Todo esto viene de mi gran recuerdo por mi tío Humberto.


Otro tío no tío. Como todos los que tengo y he tenido.


Jorge fue mi tío presencial desde siempre, y nunca fue de sangre, era vecino de nuestro barrio, amigo de mi madre desde joven (pero esa es otra historia).


Y luego está Carlitos, mi tío Carlitos, quien tiene otra historia aún más jugosa ya que fue el mejor amigo de mi verdadero tío, Julio, pero cosas de la vida, el exilio y la migración, fue que cuando yo nací en Barcelona, él estaba ahí junto a mis viejos, por ende, la imagen de "tío" es para él, que se quedó en esta mágica ciudad, y por suerte, muchos años más tarde y hasta ahora, pude recuperarlo como lo que es, mi tío.


Los hermanos de mi papá nunca fueron buenos tíos, por tanto ya de pequeño decidí, cada uno por lo suyo, que no serían mis tíos.


El tío Humberto en realidad era hermano de mi abuela, por ende era tío de los 3 hijos de mi abuela, no mío. Pero si yo le llegaba a decir tío-abuelo se enfadaba mucho, pero de verdad, era capaz de empacarse, doblar la silla plegable que poníamos cada noche en la vereda y meterse adentro, a lo que se le destinó su habitación.


Sí, porque él vivía con su madre, la abuela Pepa, que tuve la suerte de conocer al llegar de España, realmente mi bisabuela, quien también tenía un níspero increíble, quizás sea de  ahí que mi tío cuidaba tanto del de la casa de mi abuela, quizás sea de ahí que desde hace años tengo un níspero.

Pepa murió y mi abuelo Lino también, por tanto se fue a vivir a lo de mi abuela hasta que un infarto lo dejó seco a los 63 años, en la vereda, luego de traer las compras de su hermana con la ayuda de su bici, su aliada más fiel.


La aparcó y salió a la vereda según cuenta el vecino que lo vio por última vez. No sé si es cierto pero cierra perfectamente con su personalidad, dice este hombre que lo último que vio mi tío fue una morocha como las que a él le gustaba. Soltero for ever. Nunca jodió a nadie.

Creo que fue la pérdida más dura que tuve que superar. Fue sin  dudas el primer contacto real con la muerte. El no entender que uno está, y un minuto más tarde ya no.

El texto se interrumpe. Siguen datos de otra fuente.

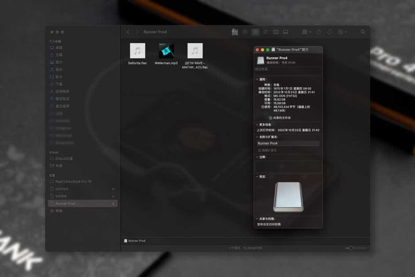
Task: Collapse the 通用 section in the info panel
Action: tap(257, 79)
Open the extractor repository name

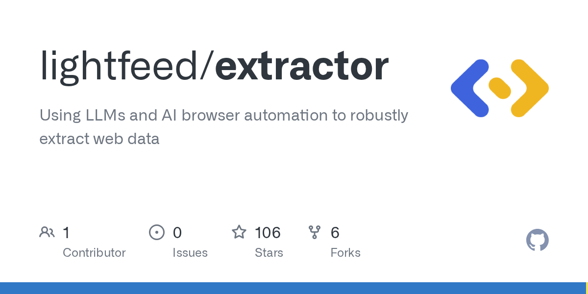click(302, 66)
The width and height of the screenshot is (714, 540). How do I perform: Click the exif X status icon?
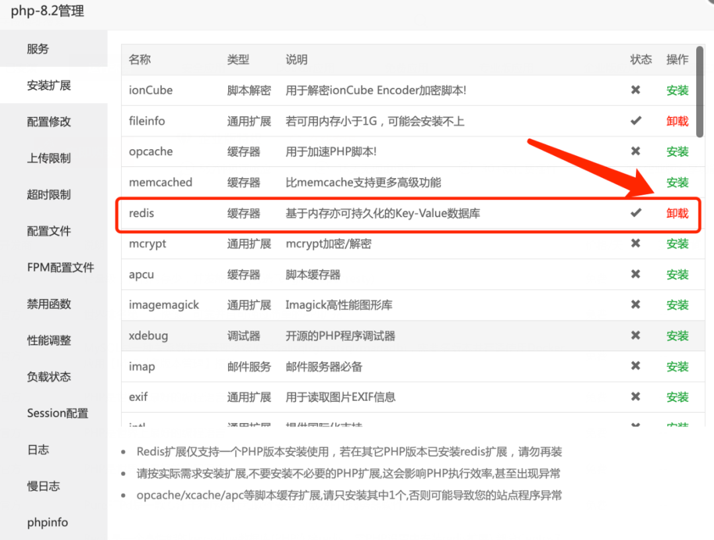(x=635, y=397)
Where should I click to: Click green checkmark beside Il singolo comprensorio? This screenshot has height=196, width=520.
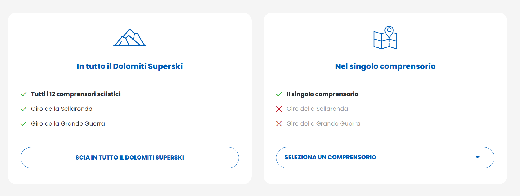(279, 94)
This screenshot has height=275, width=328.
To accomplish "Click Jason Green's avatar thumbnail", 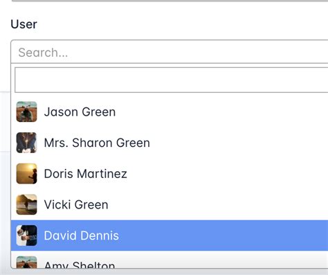I will click(x=26, y=112).
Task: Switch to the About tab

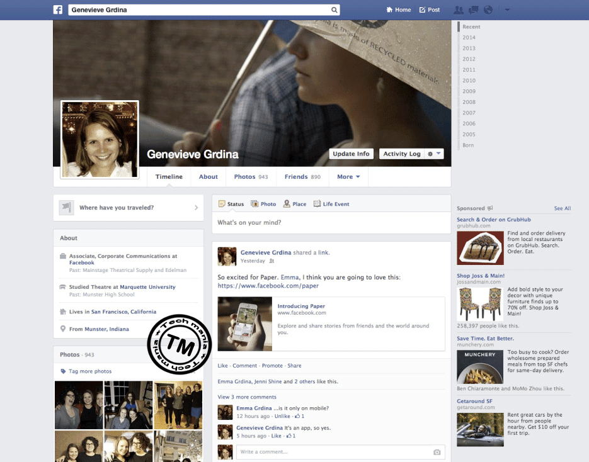Action: pyautogui.click(x=208, y=176)
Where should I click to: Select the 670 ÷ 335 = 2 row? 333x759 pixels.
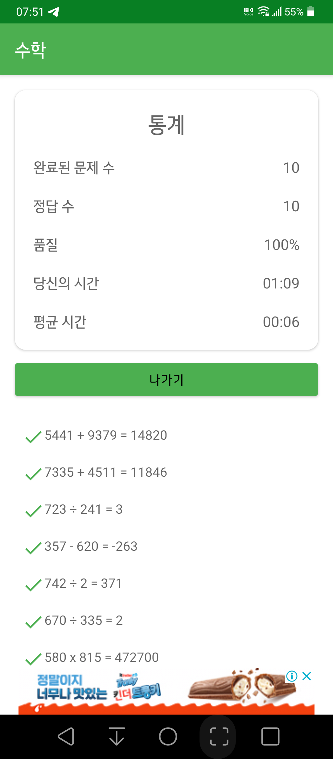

Ya que estamos tocando temas de mierda, no quería dejar un hilo colgando de algo que les quería contar antes. Años atrás de este trágico suceso, unas inundaciones terribles azotaron muchas zonas de Rosario, menos la mía, que era una zona alta al lado del río. El barrio de "arroyito" quedó abnegado y mi abuela vino a vivir con nosotros. Mi tío se quedó cuidando la casa para que no entraran a robar, pero lo que no pudo prevenir este paladín de mi infancia fue la enfermedad que acabaría llevándose al Moni. Todos sufrimos muchos su ausencia porque al final, aquella bestia era entrañable.

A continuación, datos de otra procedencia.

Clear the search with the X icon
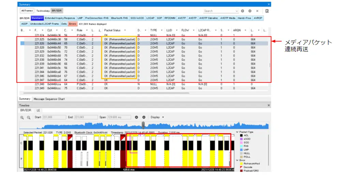 click(257, 11)
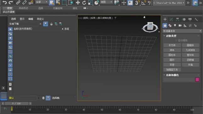Switch to Lights creation category icon

click(175, 25)
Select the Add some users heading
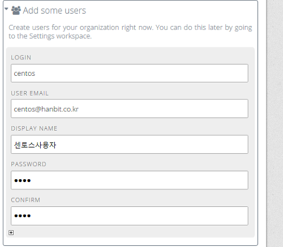Screen dimensions: 283x247 (54, 11)
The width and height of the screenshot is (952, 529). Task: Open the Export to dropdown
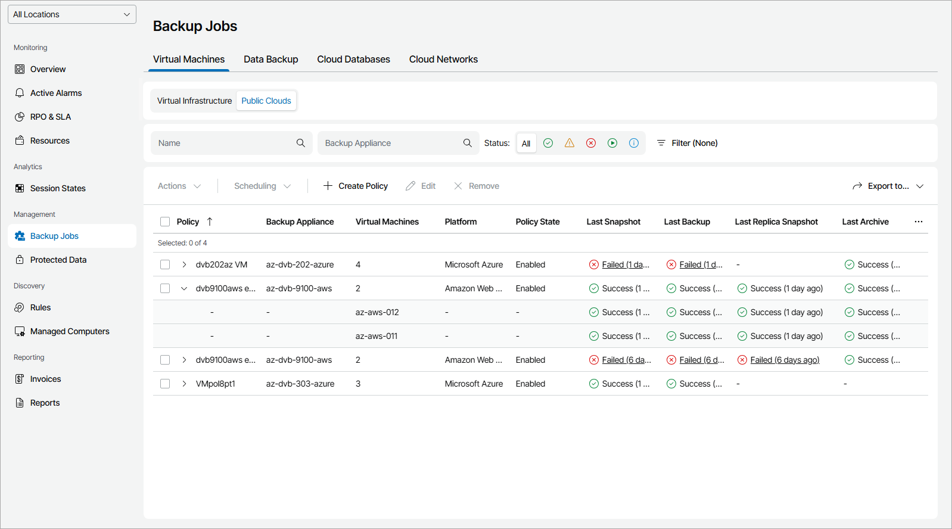pos(888,186)
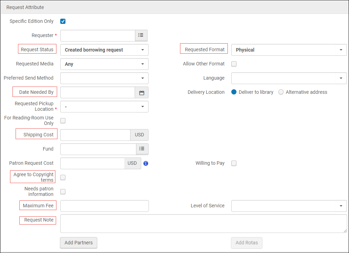Open the Fund list picker icon
The height and width of the screenshot is (253, 349).
tap(142, 149)
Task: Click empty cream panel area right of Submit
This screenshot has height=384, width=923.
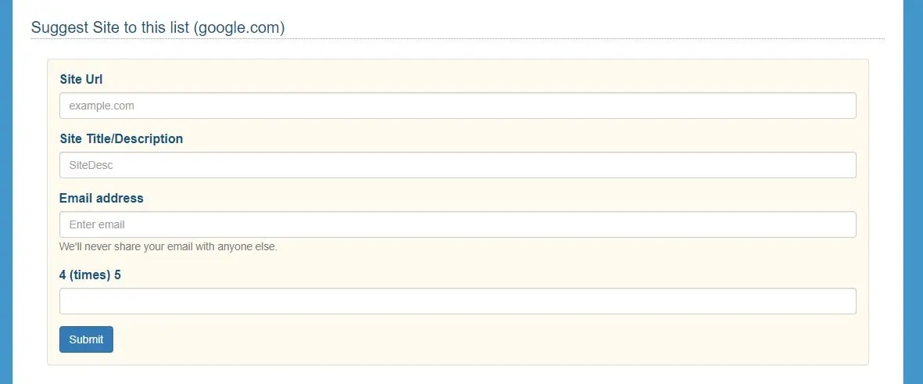Action: click(x=469, y=339)
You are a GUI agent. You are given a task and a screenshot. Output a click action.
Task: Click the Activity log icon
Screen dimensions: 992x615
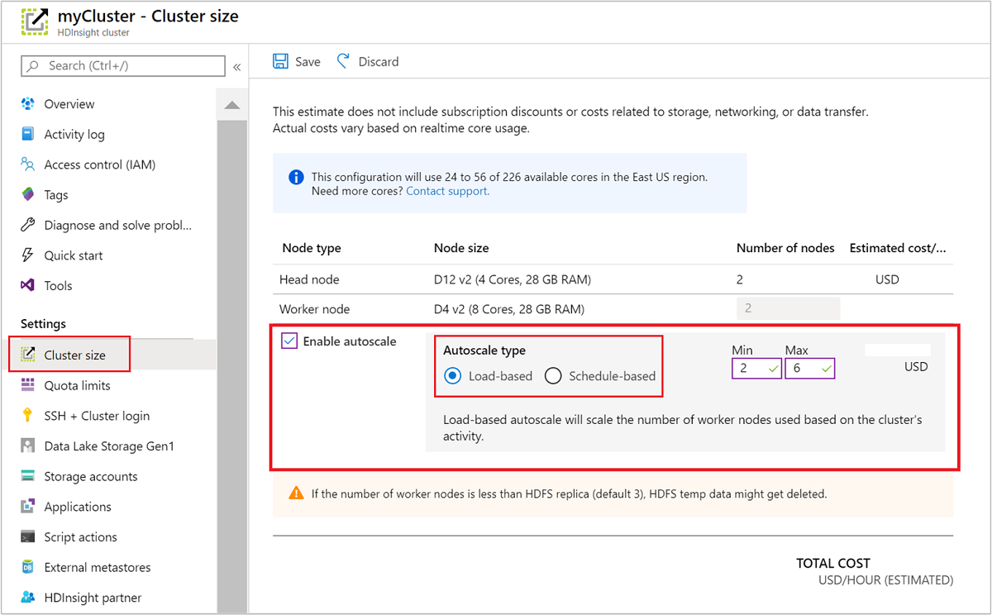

Ahora sí, volvamos al olor de esa fresca peperina, a las cálidas tardes del final de la primavera. 


Cuando me tiro al sol, un sol amable, siempre pienso que es un link o conector directo con lo bueno de la vida. Será por eso que los buenos recuerdos son cálidos y los malos fríos? Al menos en mi, funciona así.

Ahora estoy con esa sonrisa de gato durmiendo mientras el naranja del sol se cuela por mis párpados aunque estén abajo. Tengo el pecho caliente y lleno de vida. Obviamente hay algún recuerdo bueno de invierno, y alguno malo de verano. Pero sigo dándole vueltas a que los recuerdos son cálidos, y cuando estoy en un día de sol así, tengo más oportunidades de lograr esa conexión con las buenas cosas que me hicieron crecer.

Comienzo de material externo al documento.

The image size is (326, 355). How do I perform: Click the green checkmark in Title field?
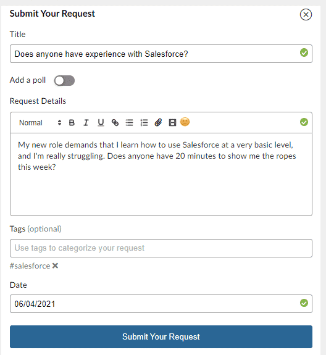[304, 52]
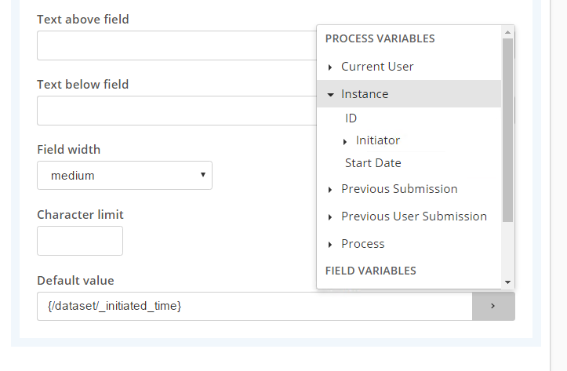567x371 pixels.
Task: Click the Default value text field
Action: pos(255,306)

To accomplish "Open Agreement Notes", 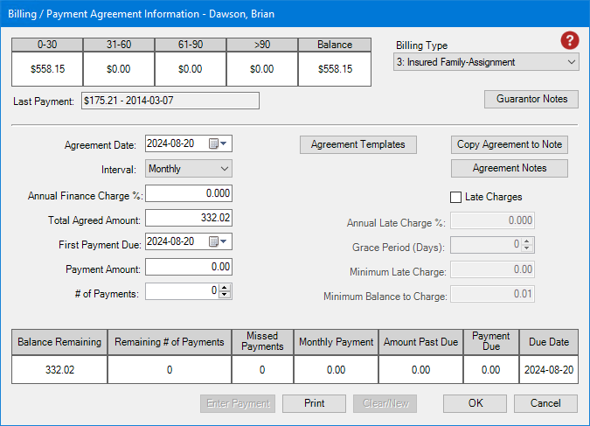I will point(510,168).
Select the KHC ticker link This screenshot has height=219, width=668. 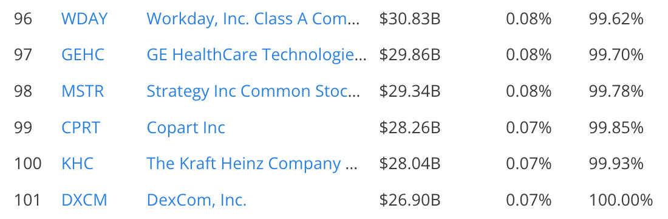coord(77,164)
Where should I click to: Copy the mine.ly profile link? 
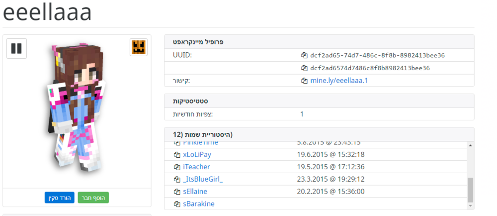tap(305, 80)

Un pañuelo de tela y un nudo en cada punta era lo necesario para fabricar su gorrito, amuleto contra la lluvia. Sábado, juega Central Córdoba, los sábados jugaban los de la "B", y aunque él era "canaya" enfermo, se llevaba la radio a pilas, la pava y unos buenos mates y se ponía al lado del níspero a lavarle las hojas y seguir como iba el encuentro, para marcar, al acabar como le había ido en el "Prode" con ese resultado.

Una vez agarramos 14 aciertos, pero como pasa en las mejores películas, por alguna razón se olvidó de jugarlo. Mi abuela lo quiso matar por varias semanas, lo habíamos hecho entre los dos, y nos hubiera sacado de pobres, pero si eso hubiera pasado yo no tendría ni la preciosa vida que me tocó vivir ni su recuerdo tan tatuado.